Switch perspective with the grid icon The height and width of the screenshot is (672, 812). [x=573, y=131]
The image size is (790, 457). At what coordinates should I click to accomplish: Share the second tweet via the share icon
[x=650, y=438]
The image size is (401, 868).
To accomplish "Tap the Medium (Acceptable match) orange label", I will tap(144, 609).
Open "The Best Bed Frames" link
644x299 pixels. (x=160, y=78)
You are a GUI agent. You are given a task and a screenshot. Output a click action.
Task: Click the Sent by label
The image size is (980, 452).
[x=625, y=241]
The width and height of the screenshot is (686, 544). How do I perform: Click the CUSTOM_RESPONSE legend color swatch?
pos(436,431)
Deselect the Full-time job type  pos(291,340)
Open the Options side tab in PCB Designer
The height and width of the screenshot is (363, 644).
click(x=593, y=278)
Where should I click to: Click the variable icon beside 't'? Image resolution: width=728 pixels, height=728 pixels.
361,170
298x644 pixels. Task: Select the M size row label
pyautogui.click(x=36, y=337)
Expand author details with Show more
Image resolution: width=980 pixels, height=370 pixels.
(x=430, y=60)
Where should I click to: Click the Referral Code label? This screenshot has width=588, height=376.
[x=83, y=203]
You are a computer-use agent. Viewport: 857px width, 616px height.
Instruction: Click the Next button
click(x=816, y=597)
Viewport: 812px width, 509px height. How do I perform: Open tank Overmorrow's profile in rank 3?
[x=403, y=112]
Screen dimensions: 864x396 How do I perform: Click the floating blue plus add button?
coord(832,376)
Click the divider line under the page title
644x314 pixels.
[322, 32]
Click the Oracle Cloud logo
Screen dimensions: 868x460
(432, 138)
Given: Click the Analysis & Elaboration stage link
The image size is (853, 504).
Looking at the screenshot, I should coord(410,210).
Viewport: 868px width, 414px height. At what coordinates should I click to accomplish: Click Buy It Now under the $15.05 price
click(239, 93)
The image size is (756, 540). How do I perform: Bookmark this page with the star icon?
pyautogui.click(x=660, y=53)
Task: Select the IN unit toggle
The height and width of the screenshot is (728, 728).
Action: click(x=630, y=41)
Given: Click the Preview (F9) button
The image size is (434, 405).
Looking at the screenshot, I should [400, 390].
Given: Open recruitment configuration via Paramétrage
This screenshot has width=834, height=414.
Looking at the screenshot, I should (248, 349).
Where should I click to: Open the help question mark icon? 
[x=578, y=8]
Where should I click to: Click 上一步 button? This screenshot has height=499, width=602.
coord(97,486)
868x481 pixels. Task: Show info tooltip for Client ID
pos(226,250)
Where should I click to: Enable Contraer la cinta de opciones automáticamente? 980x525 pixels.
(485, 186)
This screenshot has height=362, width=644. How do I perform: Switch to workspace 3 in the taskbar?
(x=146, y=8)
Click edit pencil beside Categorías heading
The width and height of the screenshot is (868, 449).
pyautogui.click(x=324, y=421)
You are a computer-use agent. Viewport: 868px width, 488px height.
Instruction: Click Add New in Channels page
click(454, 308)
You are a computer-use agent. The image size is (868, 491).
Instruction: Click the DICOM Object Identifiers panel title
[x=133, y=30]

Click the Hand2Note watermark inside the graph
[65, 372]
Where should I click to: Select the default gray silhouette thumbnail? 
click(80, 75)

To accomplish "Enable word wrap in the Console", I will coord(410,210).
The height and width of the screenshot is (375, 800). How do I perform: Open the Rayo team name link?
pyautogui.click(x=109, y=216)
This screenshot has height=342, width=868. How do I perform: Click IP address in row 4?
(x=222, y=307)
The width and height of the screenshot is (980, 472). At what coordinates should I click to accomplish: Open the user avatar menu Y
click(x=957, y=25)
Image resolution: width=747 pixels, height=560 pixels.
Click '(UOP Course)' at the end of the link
------------
> [YOUR OBJECTIVE]: Check each line of the data above for the word "agent" and copy the ones where it is found.

> [ANSWER SPACE]:
You are a GUI agent. You are given a task and a screenshot. Output a click action.
You are a computer-use agent. Viewport: 857px width, 616px height.
You are a computer-use agent. Viewport: 868px width, 488px height.
You are a computer-use agent. The image size is (868, 491).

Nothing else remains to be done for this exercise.